1.1. Related work Data preprocessing transforms the data into a format that can be more easily and effectively processed for the purpose of the users. It is commonly used as a preliminary data mining practice. There are a number of data preprocessing techniques [18, 5] including data cleaning, data integration, data transformation and data reduction. These data processing techniques can substantially improve the overall quality of the patterns mined and/or the time required for the actual mining [13]. Cluster analysis is used to identify homogeneous and well-separated groups of objects in databases. The basic steps in the development of a clustering process can be summarized as [7] feature selection, application of a clustering algorithm, validation of results, and interpretation of the results. Among these steps, the clustering algorithm is especially critical, and many methods have been proposed in the literature for this step. Existing clustering algorithms can be broadly classified into four types [12]: partitioning [11, 15, 17], hierarchical [24, 8, 9], grid-based [23, 21, 2], and density-based [6, 10, 3] algorithms. One of the most common problems of existing algorithms is rapid degeneration of performance with increasing dimensions [10], particularly with approaches originally designed for lowdimensional data.

- 86 -

International Journal of Intelligent Information Processing Volume 1, Number 2, December 2010

It is well acknowledged that in the real world a large proportion of data has irrelevant features which may cause a reduction in the accuracy of some algorithms. One of the well-known techniques for improving the data analysis performance is the method of dimension reduction [2, 1, 20] in which data are transformed to a lower dimensional space while preserving the major information it carries, so that further processing can be simplified without compromising the quality of the final results. There are several different ways in which the dimensions of a problem can be reduced. One approach uses the optimal selection of a subset of attributes of existing dimensions (attributes). Another kind of commonly used approaches is projection methods in which the new projected dimensions are linear or un-linear combination of old dimensions. A popular approach is to use principal component analysis (PCA) through singular value decomposition (SVD) [14] for numerical attributes which defines new attributes (principal components or PCs) as mutually-orthogonal linear combinations of the original attributes.
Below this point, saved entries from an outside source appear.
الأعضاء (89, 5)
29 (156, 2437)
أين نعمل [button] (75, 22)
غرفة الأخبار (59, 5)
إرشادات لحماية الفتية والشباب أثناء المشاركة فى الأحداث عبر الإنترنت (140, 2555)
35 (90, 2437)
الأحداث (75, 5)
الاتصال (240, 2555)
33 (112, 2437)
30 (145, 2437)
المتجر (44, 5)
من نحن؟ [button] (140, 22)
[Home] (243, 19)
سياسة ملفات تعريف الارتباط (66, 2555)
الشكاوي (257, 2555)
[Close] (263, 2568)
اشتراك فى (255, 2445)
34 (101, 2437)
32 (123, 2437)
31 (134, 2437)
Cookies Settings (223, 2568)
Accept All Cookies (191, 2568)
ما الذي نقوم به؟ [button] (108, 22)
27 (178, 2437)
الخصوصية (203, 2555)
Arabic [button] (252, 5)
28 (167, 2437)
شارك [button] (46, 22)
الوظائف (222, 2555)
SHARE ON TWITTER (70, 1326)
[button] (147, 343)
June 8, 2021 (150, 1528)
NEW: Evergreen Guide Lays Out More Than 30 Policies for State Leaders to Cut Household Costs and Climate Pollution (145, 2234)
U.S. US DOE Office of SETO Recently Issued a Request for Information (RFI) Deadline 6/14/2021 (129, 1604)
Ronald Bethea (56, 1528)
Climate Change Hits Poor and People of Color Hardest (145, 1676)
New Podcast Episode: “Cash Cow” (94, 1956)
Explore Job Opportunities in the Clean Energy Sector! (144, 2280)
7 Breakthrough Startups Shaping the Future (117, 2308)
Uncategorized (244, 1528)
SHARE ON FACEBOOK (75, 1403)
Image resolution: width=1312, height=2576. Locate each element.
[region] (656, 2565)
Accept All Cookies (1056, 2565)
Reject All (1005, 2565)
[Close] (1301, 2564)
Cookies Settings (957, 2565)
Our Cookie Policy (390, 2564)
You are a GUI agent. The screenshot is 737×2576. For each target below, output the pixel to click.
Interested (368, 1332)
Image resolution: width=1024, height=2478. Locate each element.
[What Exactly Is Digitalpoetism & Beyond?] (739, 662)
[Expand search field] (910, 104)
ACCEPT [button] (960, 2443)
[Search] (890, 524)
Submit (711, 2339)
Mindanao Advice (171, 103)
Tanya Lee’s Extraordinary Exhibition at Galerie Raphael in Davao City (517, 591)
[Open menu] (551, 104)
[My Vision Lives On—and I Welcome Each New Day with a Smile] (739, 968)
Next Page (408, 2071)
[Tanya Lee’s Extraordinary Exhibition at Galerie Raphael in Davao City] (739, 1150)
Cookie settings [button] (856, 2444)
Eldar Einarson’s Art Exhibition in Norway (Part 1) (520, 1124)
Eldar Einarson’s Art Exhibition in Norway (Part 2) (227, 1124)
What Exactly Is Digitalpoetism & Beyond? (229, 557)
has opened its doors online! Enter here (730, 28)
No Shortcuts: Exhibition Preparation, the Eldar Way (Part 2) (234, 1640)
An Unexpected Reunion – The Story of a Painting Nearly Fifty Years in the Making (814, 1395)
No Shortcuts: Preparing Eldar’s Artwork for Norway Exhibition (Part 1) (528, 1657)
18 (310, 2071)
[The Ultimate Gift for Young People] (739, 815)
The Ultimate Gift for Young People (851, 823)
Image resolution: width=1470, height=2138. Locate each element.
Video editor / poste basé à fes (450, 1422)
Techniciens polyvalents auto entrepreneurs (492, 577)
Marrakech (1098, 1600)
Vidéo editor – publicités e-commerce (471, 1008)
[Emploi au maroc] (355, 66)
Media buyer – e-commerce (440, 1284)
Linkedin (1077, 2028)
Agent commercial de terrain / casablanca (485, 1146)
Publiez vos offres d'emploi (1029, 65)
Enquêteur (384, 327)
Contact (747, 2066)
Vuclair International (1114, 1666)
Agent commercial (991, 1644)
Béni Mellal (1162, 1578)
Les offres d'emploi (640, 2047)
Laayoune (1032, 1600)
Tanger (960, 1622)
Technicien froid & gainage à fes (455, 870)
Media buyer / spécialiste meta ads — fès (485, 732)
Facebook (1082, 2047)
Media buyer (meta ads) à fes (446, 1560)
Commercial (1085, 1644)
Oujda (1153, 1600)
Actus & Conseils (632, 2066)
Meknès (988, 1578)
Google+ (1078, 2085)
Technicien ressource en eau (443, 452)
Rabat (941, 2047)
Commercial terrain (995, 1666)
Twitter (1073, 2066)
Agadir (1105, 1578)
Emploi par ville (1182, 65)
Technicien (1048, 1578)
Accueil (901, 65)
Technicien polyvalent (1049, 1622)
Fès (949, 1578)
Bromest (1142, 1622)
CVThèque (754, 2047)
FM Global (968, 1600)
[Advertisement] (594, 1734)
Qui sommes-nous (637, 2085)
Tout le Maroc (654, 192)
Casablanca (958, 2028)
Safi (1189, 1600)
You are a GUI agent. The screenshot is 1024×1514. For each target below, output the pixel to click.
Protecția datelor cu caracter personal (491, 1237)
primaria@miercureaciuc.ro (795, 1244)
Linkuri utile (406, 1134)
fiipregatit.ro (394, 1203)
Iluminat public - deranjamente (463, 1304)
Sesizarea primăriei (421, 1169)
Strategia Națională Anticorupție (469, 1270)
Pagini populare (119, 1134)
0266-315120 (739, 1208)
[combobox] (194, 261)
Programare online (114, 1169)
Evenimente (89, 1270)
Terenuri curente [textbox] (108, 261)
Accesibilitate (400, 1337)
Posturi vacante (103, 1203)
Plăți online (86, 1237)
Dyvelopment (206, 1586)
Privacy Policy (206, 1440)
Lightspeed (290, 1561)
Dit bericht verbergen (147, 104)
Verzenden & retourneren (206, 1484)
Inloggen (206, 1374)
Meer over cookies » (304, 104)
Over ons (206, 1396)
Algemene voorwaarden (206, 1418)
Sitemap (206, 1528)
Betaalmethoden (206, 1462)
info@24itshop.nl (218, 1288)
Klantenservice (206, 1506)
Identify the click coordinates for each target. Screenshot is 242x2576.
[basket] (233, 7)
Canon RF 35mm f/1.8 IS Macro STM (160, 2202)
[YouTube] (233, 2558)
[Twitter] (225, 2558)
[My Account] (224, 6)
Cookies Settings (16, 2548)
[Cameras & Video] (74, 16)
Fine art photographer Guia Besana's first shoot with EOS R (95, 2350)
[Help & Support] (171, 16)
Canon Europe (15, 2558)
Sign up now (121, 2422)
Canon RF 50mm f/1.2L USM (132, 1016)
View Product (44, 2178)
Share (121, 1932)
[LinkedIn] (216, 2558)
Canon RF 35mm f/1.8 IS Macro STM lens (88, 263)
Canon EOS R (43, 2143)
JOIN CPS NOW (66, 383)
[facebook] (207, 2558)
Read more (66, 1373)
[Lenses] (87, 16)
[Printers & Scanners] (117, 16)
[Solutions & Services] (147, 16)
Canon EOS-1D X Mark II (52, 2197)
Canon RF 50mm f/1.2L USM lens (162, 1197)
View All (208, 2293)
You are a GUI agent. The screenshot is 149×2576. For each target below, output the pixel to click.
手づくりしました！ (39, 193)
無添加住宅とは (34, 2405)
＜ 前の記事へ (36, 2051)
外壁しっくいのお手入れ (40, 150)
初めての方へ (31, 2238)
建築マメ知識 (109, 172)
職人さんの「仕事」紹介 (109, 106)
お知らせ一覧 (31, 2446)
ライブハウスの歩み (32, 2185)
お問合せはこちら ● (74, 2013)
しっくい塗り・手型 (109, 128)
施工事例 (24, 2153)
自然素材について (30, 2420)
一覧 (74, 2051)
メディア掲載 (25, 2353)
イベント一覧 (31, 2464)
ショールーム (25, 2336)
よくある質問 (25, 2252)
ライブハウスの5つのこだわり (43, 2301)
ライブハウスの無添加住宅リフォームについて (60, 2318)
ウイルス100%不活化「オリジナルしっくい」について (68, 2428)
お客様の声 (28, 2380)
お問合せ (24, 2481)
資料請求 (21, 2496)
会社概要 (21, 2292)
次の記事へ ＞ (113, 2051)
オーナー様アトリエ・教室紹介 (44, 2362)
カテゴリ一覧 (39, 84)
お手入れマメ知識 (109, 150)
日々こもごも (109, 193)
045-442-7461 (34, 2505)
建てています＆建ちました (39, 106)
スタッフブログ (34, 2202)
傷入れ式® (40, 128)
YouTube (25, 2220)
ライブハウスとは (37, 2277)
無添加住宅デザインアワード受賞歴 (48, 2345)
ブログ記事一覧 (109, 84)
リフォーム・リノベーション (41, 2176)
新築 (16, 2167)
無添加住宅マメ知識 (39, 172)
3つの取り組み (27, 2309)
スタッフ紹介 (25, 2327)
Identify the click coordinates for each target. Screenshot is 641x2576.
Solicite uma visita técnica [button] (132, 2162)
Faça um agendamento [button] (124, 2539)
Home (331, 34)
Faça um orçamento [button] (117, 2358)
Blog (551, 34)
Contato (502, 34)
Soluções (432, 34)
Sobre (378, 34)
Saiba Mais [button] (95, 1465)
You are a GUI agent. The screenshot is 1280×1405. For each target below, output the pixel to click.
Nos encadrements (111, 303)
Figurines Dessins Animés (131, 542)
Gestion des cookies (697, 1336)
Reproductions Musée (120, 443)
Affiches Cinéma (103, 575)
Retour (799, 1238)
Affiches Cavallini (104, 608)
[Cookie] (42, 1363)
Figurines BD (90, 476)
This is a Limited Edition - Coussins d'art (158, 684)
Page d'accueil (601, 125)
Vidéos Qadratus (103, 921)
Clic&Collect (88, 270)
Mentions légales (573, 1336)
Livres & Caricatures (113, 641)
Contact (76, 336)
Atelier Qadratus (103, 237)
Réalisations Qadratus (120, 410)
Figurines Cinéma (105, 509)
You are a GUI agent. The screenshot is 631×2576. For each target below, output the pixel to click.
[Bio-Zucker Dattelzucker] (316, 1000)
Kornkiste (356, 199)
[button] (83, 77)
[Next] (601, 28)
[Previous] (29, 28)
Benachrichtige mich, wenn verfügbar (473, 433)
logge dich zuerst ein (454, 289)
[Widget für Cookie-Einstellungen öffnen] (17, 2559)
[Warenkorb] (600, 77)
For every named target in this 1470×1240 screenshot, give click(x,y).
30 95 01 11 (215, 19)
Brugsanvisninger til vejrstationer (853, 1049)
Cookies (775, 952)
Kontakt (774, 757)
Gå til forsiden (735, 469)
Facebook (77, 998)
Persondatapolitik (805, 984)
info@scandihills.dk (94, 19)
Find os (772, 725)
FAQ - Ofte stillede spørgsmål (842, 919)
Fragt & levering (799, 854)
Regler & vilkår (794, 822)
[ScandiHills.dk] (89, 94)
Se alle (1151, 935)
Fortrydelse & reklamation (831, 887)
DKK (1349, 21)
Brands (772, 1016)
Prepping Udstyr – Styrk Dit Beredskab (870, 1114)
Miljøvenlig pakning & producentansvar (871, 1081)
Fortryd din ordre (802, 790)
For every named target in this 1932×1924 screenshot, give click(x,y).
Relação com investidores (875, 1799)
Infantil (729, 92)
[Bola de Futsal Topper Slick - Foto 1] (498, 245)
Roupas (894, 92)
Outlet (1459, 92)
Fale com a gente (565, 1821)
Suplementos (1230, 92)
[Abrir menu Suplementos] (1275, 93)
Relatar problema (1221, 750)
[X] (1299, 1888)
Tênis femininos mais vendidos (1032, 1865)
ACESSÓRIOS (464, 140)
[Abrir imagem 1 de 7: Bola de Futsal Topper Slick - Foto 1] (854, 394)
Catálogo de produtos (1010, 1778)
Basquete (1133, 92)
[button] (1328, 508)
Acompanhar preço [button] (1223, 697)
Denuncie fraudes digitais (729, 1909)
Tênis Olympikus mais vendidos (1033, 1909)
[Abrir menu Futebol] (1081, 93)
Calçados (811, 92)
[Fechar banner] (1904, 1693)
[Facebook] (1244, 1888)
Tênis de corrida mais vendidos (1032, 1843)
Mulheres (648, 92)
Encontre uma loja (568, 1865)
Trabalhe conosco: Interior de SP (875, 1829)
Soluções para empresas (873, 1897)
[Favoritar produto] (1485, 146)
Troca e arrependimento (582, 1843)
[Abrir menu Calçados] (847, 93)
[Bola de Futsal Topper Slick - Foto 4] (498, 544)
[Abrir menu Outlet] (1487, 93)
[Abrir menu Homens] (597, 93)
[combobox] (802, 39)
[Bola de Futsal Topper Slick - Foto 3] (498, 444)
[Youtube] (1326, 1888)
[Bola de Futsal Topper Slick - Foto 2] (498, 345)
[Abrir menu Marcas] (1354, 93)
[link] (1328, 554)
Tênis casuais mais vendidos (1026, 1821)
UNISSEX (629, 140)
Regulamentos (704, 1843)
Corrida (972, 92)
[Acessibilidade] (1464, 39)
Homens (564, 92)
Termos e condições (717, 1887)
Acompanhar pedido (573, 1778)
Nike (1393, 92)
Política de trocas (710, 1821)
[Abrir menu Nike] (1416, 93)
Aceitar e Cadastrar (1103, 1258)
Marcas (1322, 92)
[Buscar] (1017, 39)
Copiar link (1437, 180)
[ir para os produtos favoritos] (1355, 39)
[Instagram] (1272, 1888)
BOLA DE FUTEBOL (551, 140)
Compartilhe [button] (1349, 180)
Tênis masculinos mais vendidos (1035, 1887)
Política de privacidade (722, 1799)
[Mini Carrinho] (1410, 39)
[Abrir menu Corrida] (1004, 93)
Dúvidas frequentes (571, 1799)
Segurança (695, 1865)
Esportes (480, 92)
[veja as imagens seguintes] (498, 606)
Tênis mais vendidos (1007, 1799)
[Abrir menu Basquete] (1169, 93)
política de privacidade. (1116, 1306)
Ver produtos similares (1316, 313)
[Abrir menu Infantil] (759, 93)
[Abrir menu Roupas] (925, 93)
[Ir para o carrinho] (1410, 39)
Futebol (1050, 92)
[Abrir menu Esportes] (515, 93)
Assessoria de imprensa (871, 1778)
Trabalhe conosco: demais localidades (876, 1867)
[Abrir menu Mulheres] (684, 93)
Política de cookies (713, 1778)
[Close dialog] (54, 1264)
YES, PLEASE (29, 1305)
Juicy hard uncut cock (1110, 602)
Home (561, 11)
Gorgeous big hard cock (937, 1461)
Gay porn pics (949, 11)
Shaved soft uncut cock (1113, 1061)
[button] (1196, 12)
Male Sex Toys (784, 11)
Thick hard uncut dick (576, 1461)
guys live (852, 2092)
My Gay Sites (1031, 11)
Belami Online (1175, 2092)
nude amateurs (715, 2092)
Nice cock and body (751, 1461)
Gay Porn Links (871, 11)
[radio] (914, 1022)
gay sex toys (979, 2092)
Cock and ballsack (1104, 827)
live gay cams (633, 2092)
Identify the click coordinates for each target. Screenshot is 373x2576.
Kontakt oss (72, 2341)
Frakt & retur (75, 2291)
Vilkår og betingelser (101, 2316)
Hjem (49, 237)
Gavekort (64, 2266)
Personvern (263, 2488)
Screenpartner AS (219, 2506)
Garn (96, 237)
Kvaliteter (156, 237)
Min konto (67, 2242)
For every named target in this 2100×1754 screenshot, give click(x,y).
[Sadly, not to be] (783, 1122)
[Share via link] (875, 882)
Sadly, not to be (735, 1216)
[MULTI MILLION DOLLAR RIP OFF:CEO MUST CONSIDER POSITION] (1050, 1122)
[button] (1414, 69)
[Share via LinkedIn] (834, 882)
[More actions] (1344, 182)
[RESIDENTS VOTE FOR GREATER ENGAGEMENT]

1.2. Data shrinking In this subsection, we will briefly introduce our previous work on the shrinking approach [22]. Shrinking is a data preprocessing approach that optimizes the inner structure of data by moving each data point along the direction in which way it is most strongly attracted by other data points. In the previous work [22], we proposed a shrinking-based approach for multi-dimensional data analysis which consists of three steps: data shrinking, cluster detection, and cluster evaluation and selection. This approach is based on grid separation of the data space. Since grid-based clustering approaches depend on the proper selection of grid-cell size, we used a technique called density span generation to select a sequence of grids of different cell sizes and perform the data-shrinking and cluster-detection steps based on these suitable grids. In the data-shrinking step, each data point moves along the direction of the density gradient and the data set shrinks toward the inside of the clusters. The neighboring relationship of the points in the data set is grid-based. The data space is first subdivided into grid cells. Data points in sparse cells are considered to be noise or outliers and will be ignored in the data-shrinking process. Data-shrinking proceeds iteratively; in each iteration, we treat the points in each cell as a rigid body which is pulled as a unit toward the data centroid of those surrounding cells which have more points. Therefore, all points in a single cell participate in the same movement. Following the data-shrinking step, the cluster-detection step is performed in which neighboring dense cells are connected and a neighboring graph of the dense cells is constructed. A breadth-first search algorithm is applied to find connected components (clusters) of the neighboring graph. The clusters detected at multiple grid scales are compared by a cluster-wise evaluation measurement. Internal connecting distance (ICD) and external connecting distance (ECD) are defined to measure the closeness of the internal and external relationships, respectively. Compactness is then defined as the ratio of the external connecting distance over the internal connecting distance, and it is used to evaluate clusters detected at different scales and then select the best clusters as the final result.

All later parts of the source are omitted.